Postby windwalker on Wed Dec 13, 2023 7:13 am

origami_itto wrote:
Like me, I had a 150 posture form, the CMC 37 via HSS, elements and animals, palm changes... I mean I have a lot of movements in my body.

I took two years to focus on the first section of the simplified form, and a third to learn the second.

So then I pick up the DYJ fast form and it's much easier to do and learn.

Then doing the Yang sequence is just a matter of choreography that at that point should be pretty easy to pick up.

In my opinion, there's only one task here, cultivation. Particular sequences aren't that important. You can see that across the board with teachers that are evolving the arts, they spend far more time on qigong and conditioning than form.

If you have taijiquan then you can learn forms easily. If you don't have taijiquan then it doesn't matter what movement patterns you're following, you're just waving your arms around.


some thoughts, FWIW

It may take awhile to find the right method teacher that fits what one is looking for.
Depending on depth of practice how the "sequence's" are practiced and why, may not be too different or very different.
A little more then just a method of movement...

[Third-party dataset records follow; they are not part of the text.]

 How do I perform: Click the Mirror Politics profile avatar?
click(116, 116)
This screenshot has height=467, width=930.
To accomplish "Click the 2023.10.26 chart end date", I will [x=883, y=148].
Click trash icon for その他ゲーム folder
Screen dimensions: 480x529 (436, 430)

If one "has taiji" what one "has" or feel they may have, is largely dependent on the method used to acquire it up to a certain level, past it most teachers find it very hard if not impossible to "change" it should one feel the need to say go from "Chen" style to "Yang" or the "CMC" method to any of the other taiji expressions "practices" ect..

"So on the wrong side of fifty Master Wei set aside all that he had learned before and began to learn afresh from Master Wang."

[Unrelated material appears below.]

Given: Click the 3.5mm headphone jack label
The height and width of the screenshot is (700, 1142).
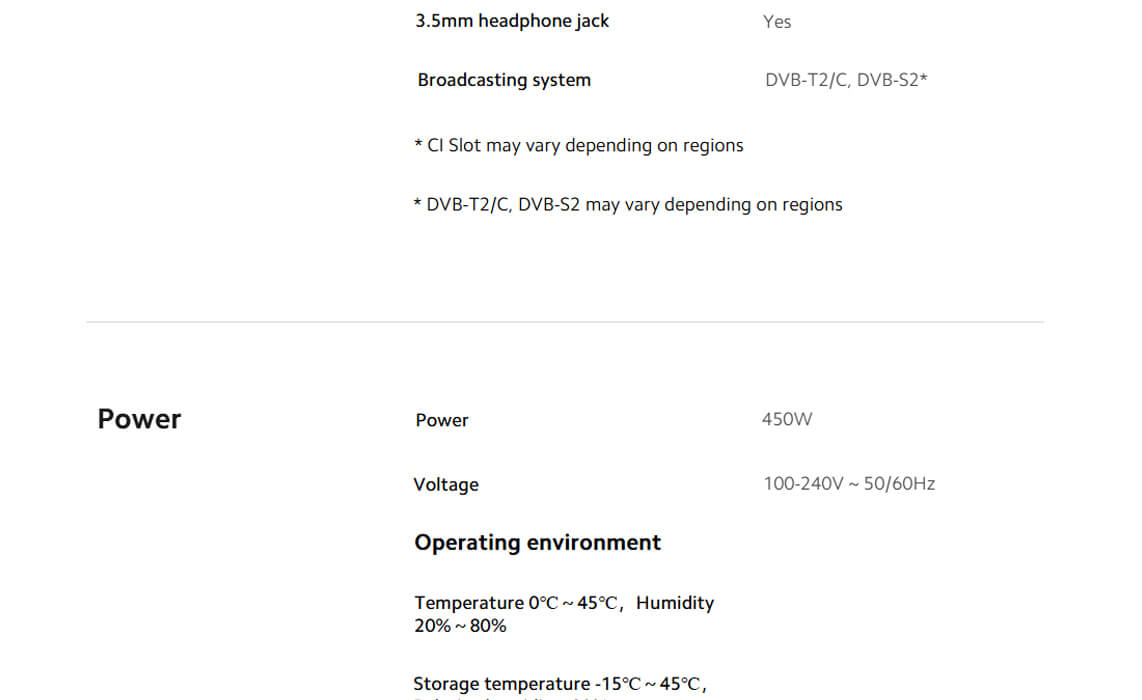Looking at the screenshot, I should (x=512, y=21).
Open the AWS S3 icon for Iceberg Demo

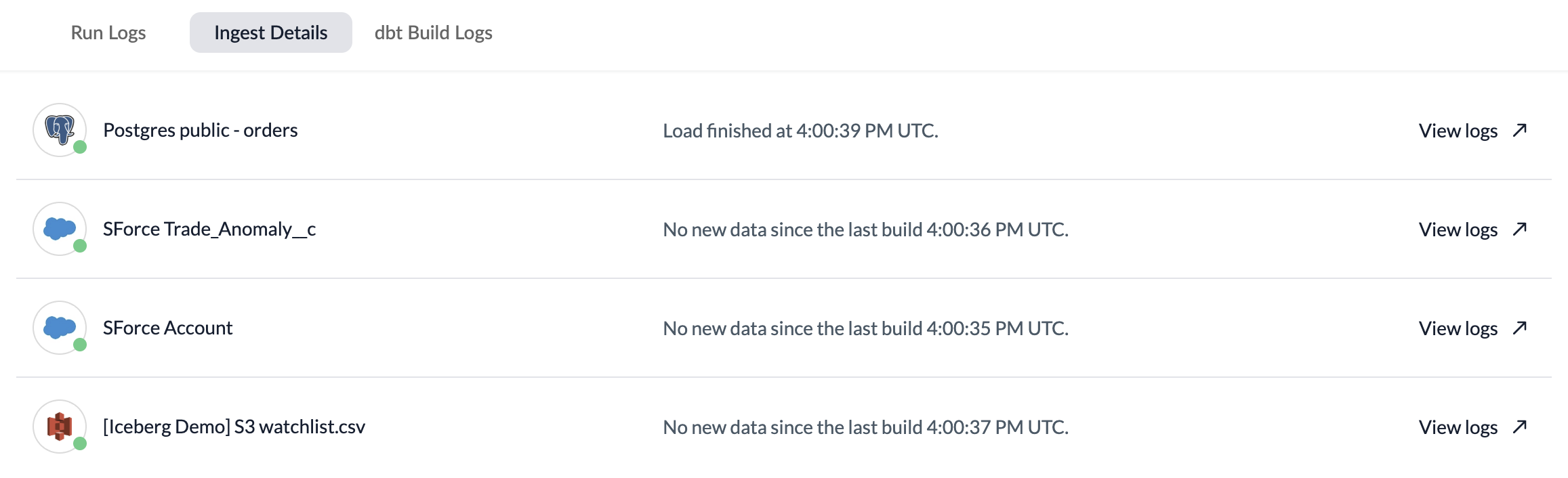pyautogui.click(x=60, y=427)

Run into this all the time with long term taiji practitioners wanting to work with me learning the method I use.

Used to ask those doing so to stop practicing what they practiced, no longer do so, feeling in most cases until a person reaches their own understanding of why. Most still continue to do so, feeling they can..keep both...not understanding "less is more"

there is a saying "a teacher can lead you to the door, its up to you to walk through it"

The most important part might be the clarity needed and understanding.
Which door is the right door....for oneself.

first intro to taiji was in 1980 in Hawaii a little known taiji master Sam Kakina , asking to be called “Sam”
and his noted student Shifu Peter Tam Hoy. Teaching the Tung/Dong taiji style…
Your teacher would know them both....

Most of what your teacher outlined was the syllabus used by Sam and Peter at the time.
Which I had to stop when I started with the CMC practice. A practice closer to my last teacher's method
but also different...

In closing you may find that other teachers using different methods my feel that indeed you'er "you're just waving your arms around"

should you want to practice or pick up their method helping you to develop and find your own..

Sounds like you found the right method, and teacher for your practice

all good...
Last edited by windwalker on Wed Dec 13, 2023 7:22 am, edited 3 times in total.